Your credit reports are full of information about you, from the types of accounts you have opened to how you’ve managed those accounts, to your current and previous addresses.
What you may not realize, however, is just how valuable the information contained in your credit reports may be to a variety of different companies.
The companies that are responsible for collecting that information, along with the information of some 220 million or so other consumers, are known as the credit reporting agencies (CRAs). The three largest and most well-known CRAs are Equifax, TransUnion, and Experian. The CRAs make money, among other ways, by collecting your information, compiling it into credit reports, and reselling it to a variety of different companies that are allowed to purchase it.
Generally speaking, your overt permission is not required for the CRAs to collect information about you and store it as part of your credit management history. Your permission isn’t even always required when your your personal credit information is provided to a third party.
That being said, the Fair Credit Reporting Act (FCRA) does put some restrictions on who can access your information. In order for a CRA to disclose your credit report to another party, they must have what’s referred to in the FCRA as “permissible purpose.”
Here are a few, though certainly not all, of the most common types of companies with a permissible purpose to purchase your credit reports from Equifax, TransUnion, and Experian.

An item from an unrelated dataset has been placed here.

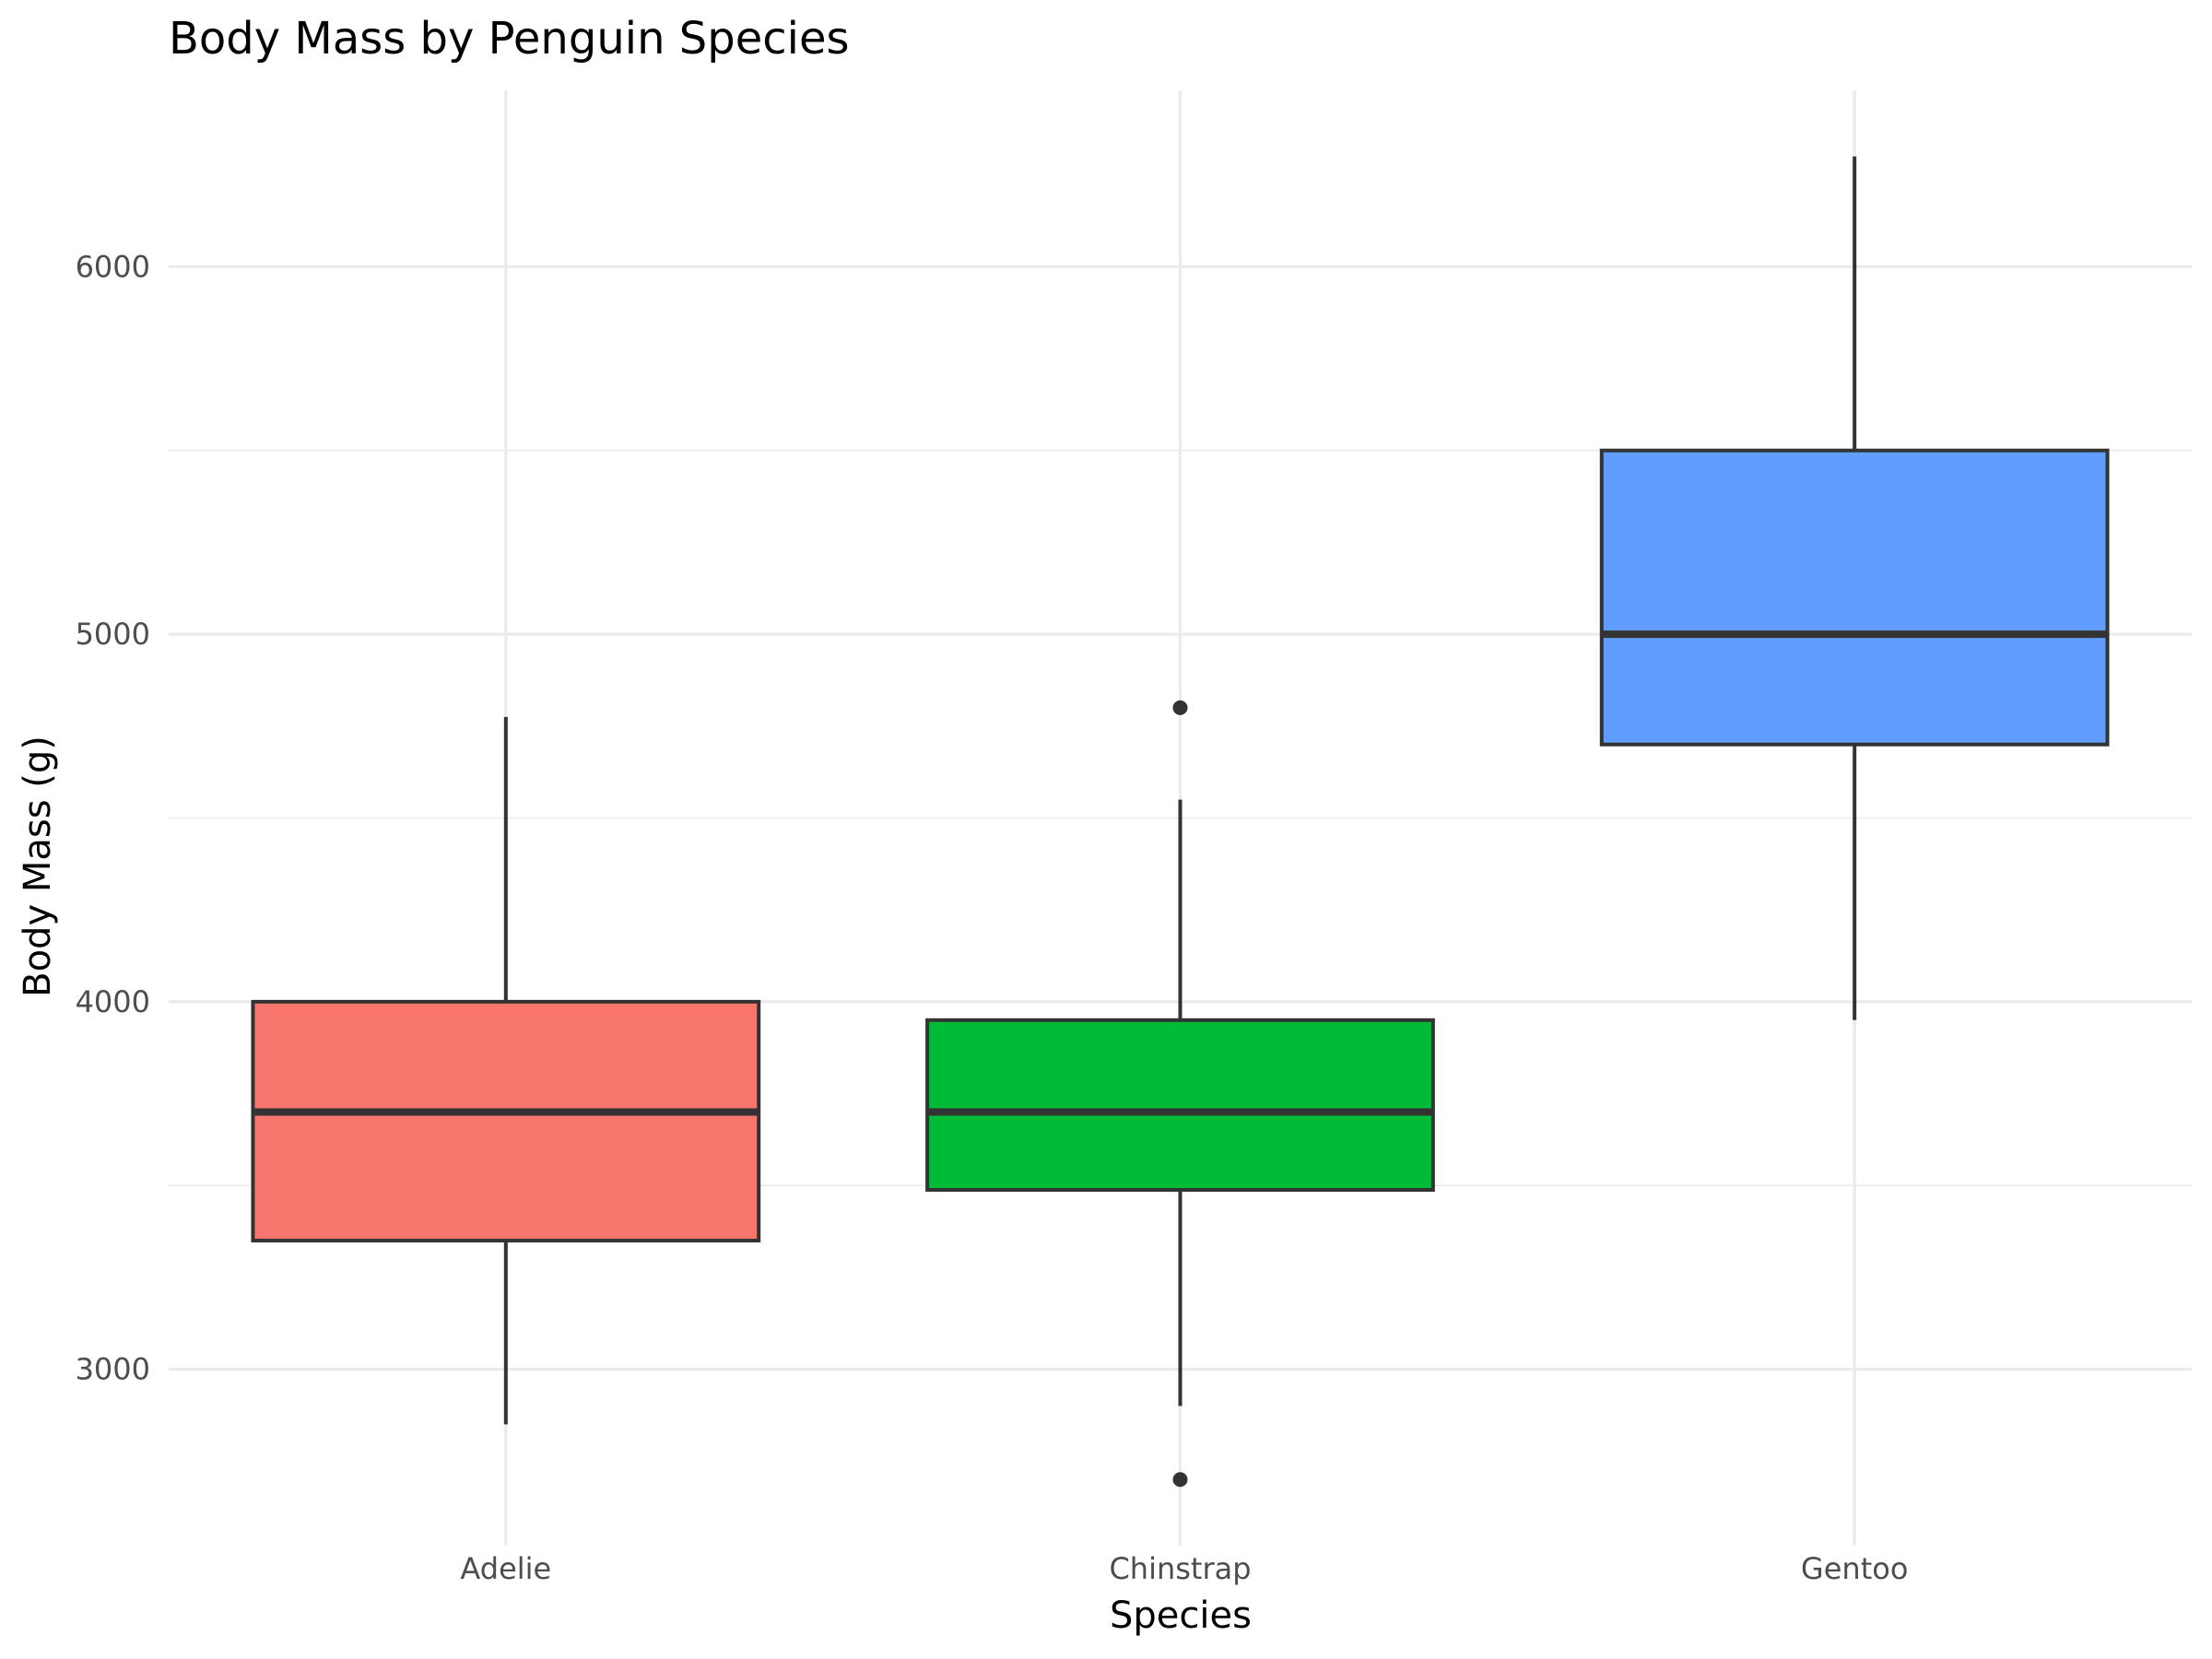 The width and height of the screenshot is (2212, 1659). Describe the element at coordinates (505, 1568) in the screenshot. I see `x-tick-label: Adelie` at that location.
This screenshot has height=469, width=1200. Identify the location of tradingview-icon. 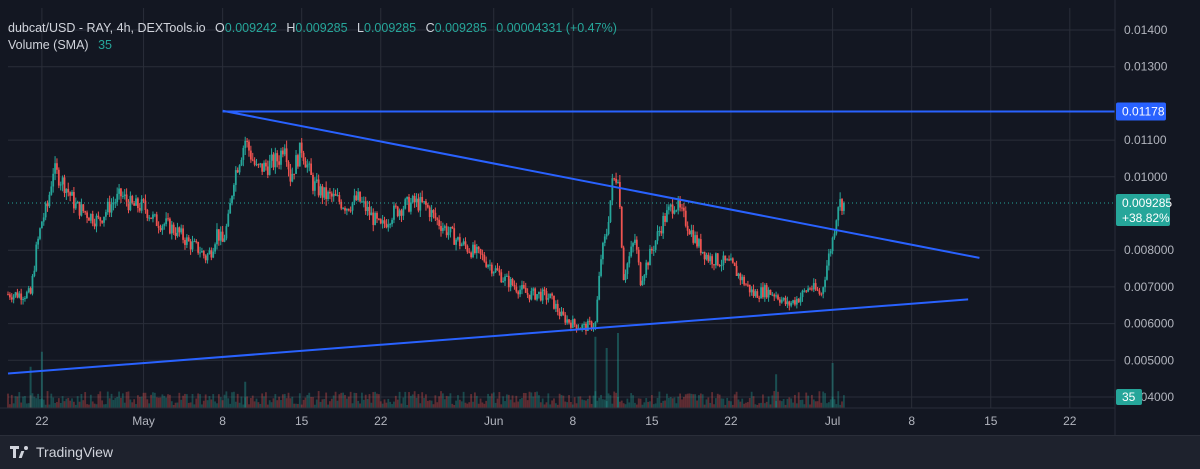
(20, 452).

Are you planning to apply for a new loan or credit card account? If so, you can bet the lender or card issuer will be purchasing a copy of your credit report(s) during their review of your application. Credit reports — and credit scores, which are an add-on product typically purchased alongside credit reports — help lenders predict the risk of doing business with you.

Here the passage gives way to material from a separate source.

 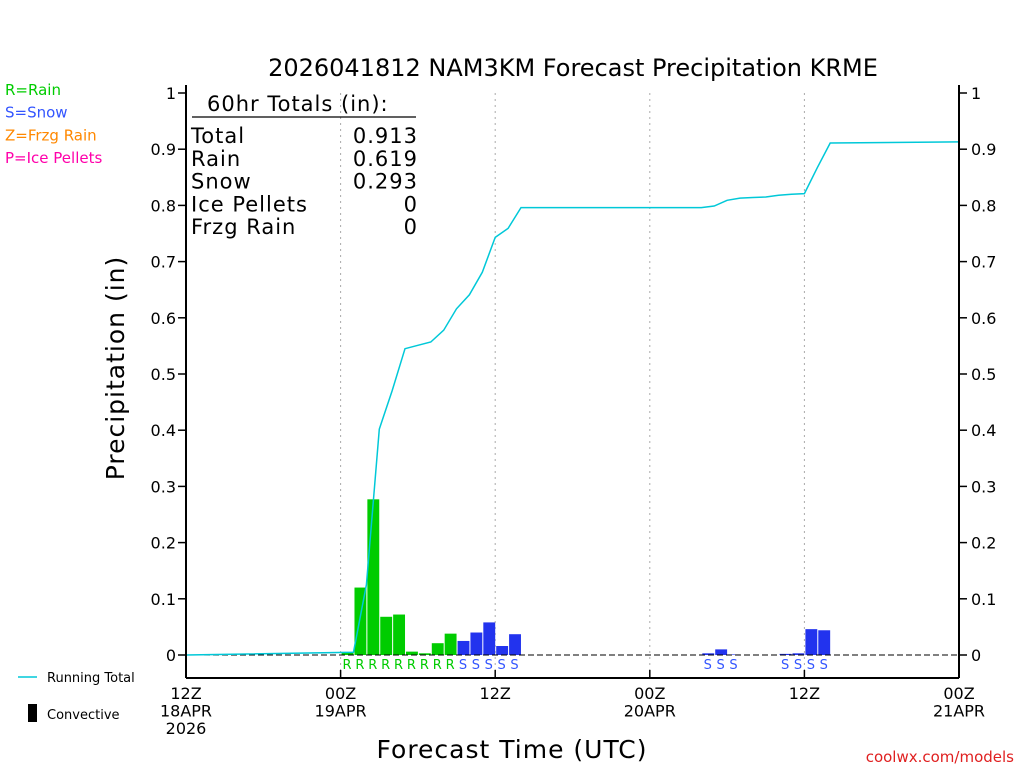 I want to click on series-legend: Running Total Convective, so click(x=76, y=697).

- Related: What’s a Good Credit Score?
Landlords and Property Managers
Lenders aren’t the only ones who use credit reports to help predict the risk of working with new applicants. Landlords and property managers will also commonly purchase credit reports and review your past credit history whenever you fill out an application to lease a home or apartment. If your credit is poor, then you may be denied housing or you may be asked to pay a deposit.

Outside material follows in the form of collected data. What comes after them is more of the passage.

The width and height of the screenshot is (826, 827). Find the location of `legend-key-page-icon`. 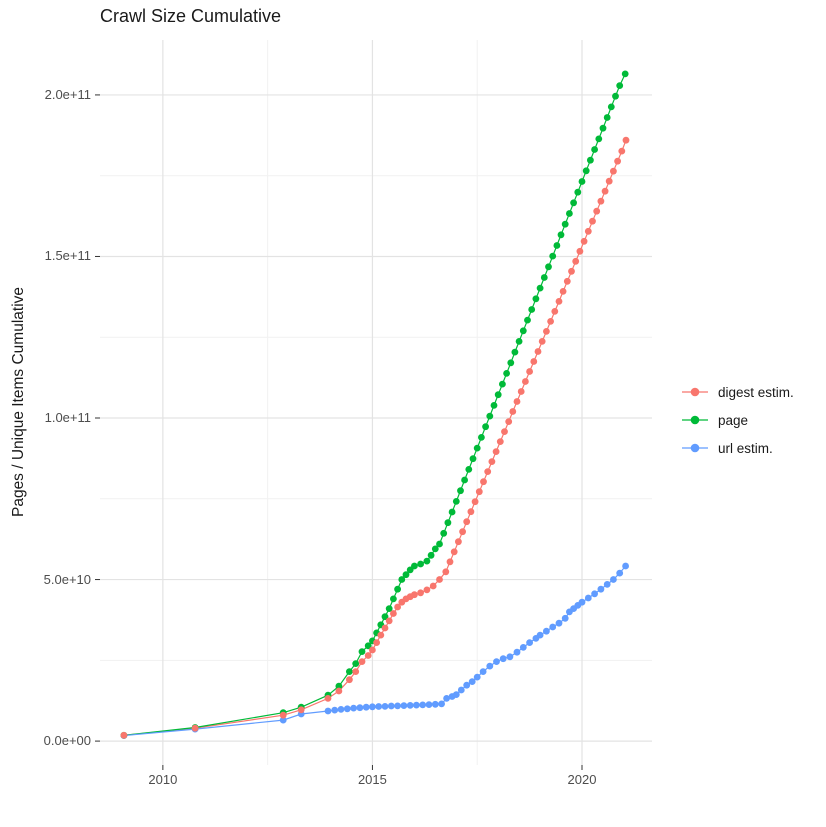

legend-key-page-icon is located at coordinates (695, 420).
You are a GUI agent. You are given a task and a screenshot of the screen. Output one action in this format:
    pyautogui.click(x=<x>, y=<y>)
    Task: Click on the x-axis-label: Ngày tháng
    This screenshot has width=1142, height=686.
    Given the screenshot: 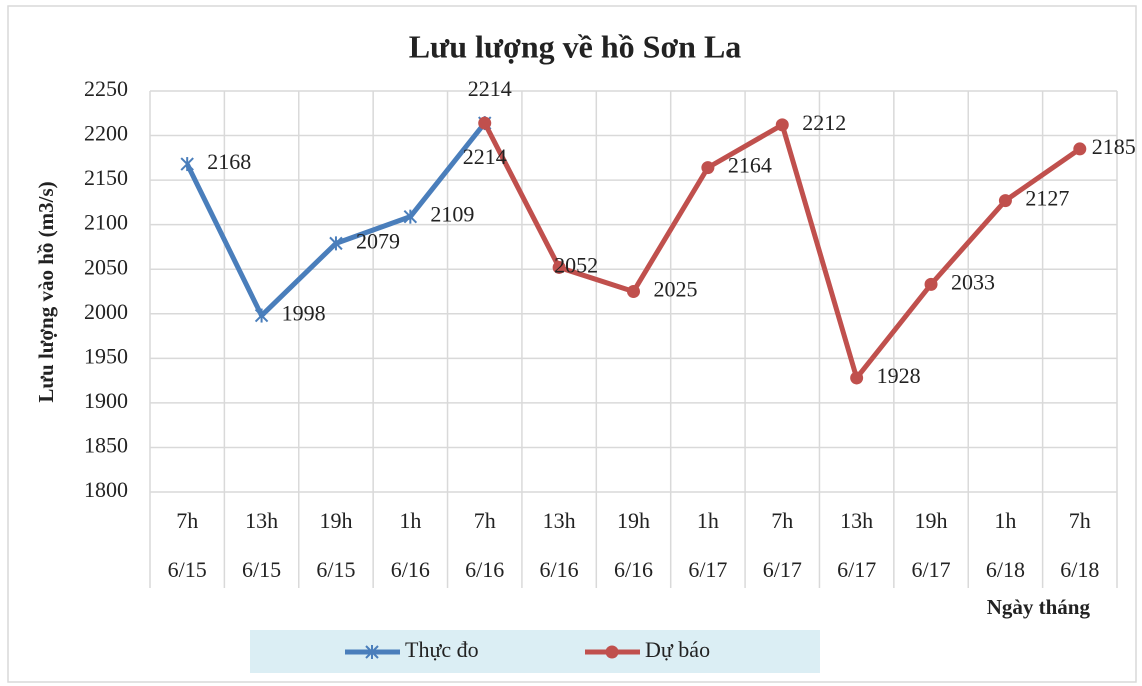 What is the action you would take?
    pyautogui.click(x=1039, y=607)
    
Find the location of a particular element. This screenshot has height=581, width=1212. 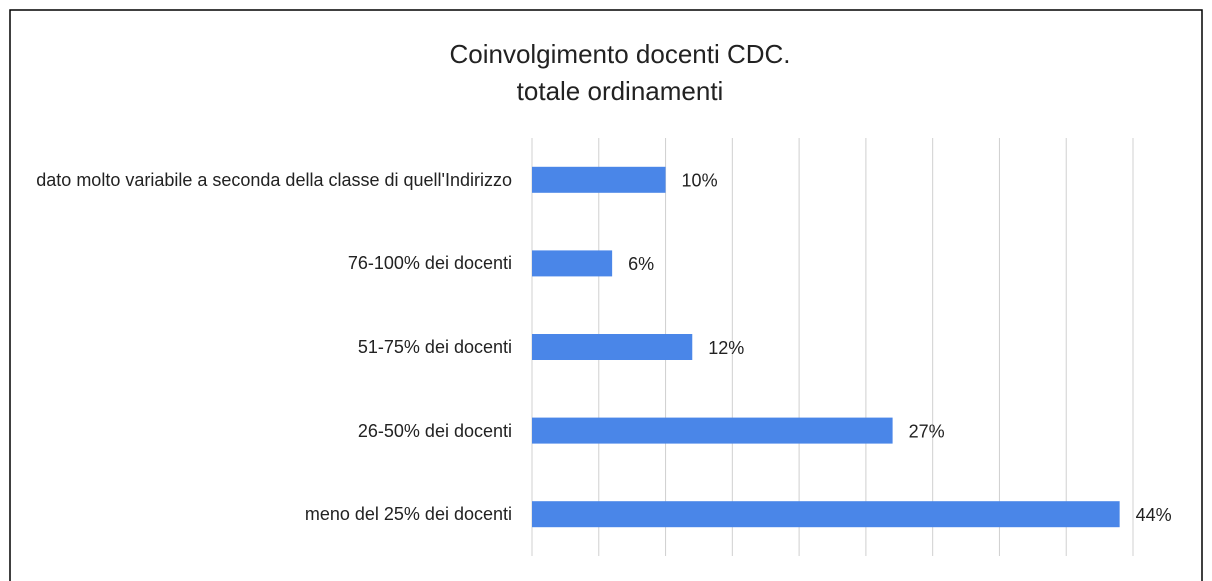

data-label: 10% is located at coordinates (700, 181).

Lenders and credit card issuers with whom you already have a relationship are permitted to check your credit reports as well. Credit card issuers perform routine account maintenance checks in order to make sure that your level of credit risk has not changed and that they’re still comfortable doing business with you. If you suddenly begin to have credit problems elsewhere, then your card issuer can lower your credit limit or even close your account.
Did you know that your credit history could potentially be as influential on your auto insurance premiums as your driving record? Auto and homeowners insurance providers regularly buy credit reports from the CRAs whenever a consumer applies for a new policy. The better the condition of your credit, the lower the insurance premium you’ll likely be offered.
Unlike every other scenario, your overt written permission IS required in order for an employer to purchase your credit report. Still, in most states, employment-related credit checks are quite common whenever you apply for a new job or position.
Collection agencies are allowed to purchase your credit reports, and for that your permission is not required. In fact, even if your credit reports are frozen, debt collectors will still be able to pull them. While you do have rights when it comes to debt collectors, the FCRA clearly allows for the credit bureaus to sell credit reports to collection agencies and to assist in their debt collection efforts.